Scan the entries for the word "Given". Every line that has it should be copied.

* [Dataset extract]:
**********
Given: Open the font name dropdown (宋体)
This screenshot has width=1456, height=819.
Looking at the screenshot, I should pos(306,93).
**********
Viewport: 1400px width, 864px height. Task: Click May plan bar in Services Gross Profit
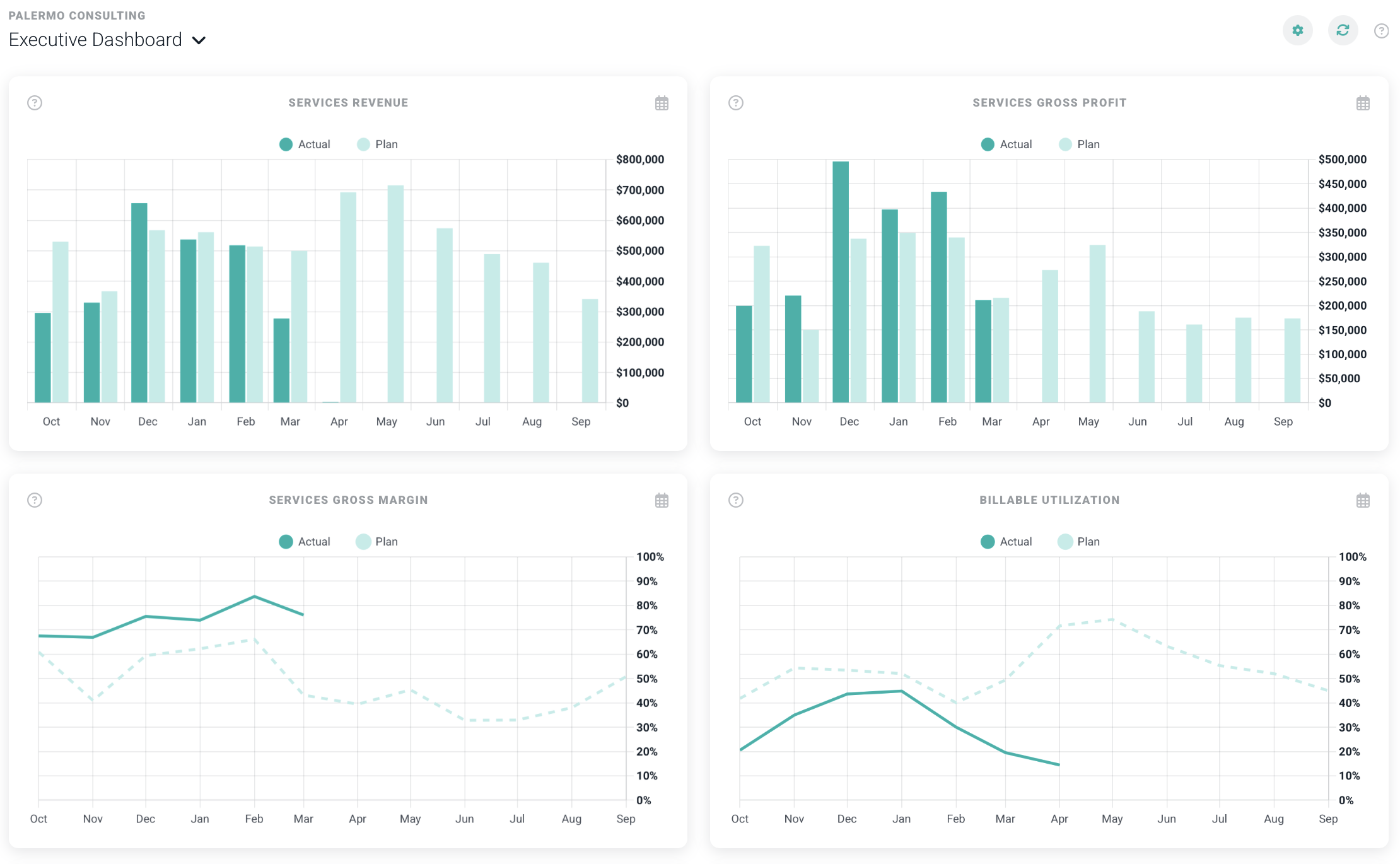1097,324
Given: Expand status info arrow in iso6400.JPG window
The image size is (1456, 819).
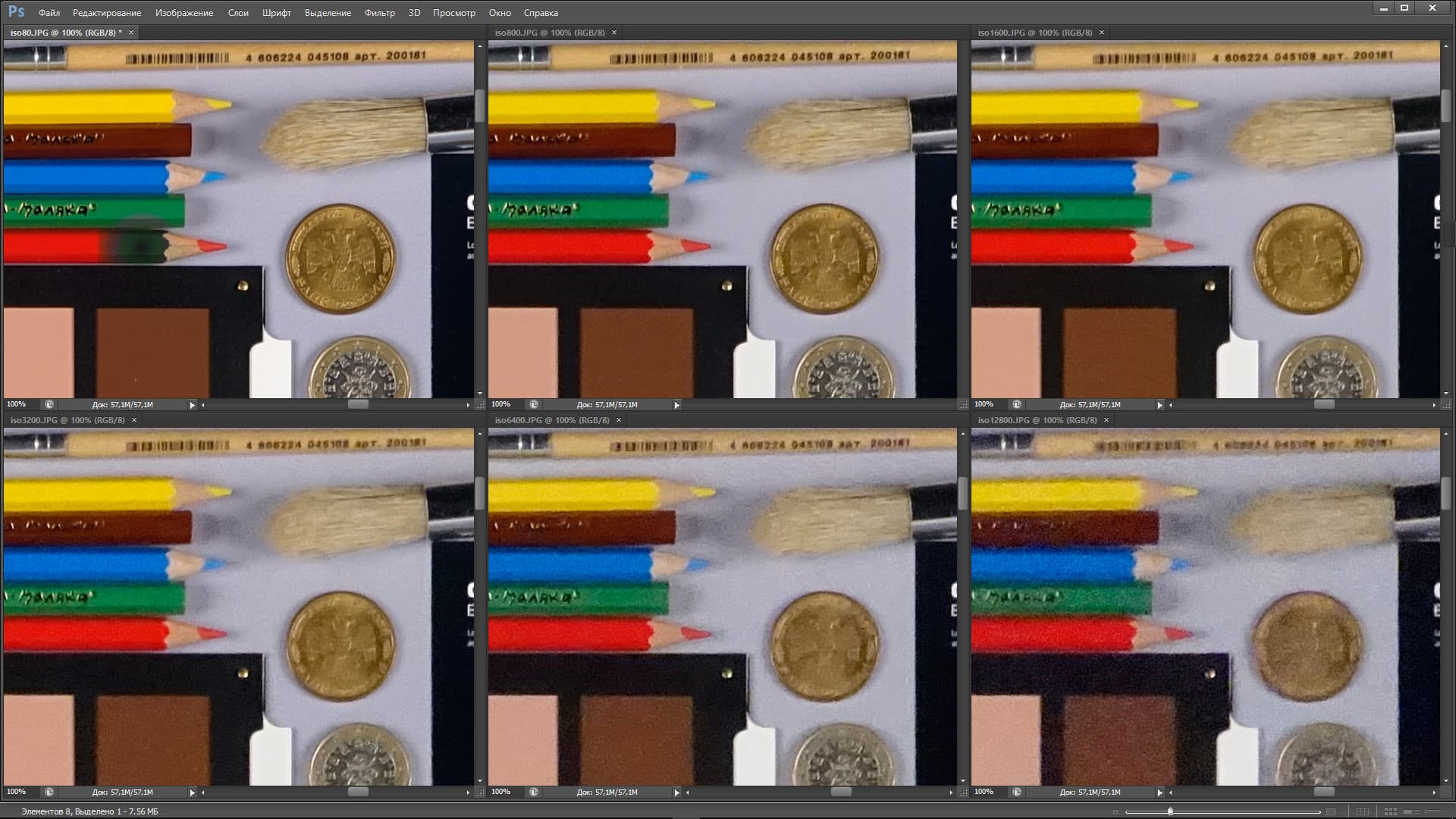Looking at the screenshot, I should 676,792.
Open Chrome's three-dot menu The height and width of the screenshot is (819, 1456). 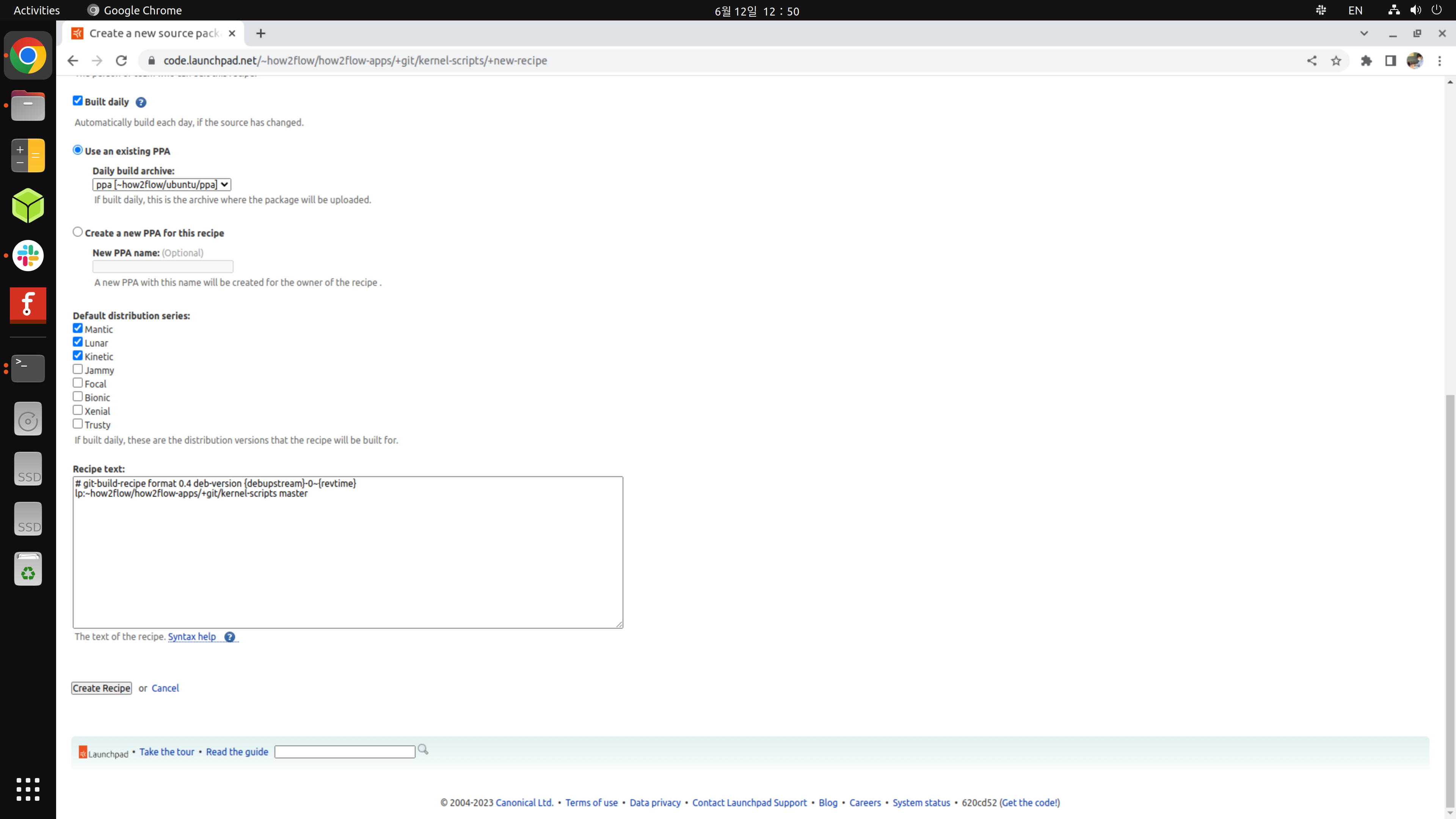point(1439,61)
**********
* [Answer section]:
Given: Open the font name dropdown (宋体)
Given: Expand status info arrow in iso6400.JPG window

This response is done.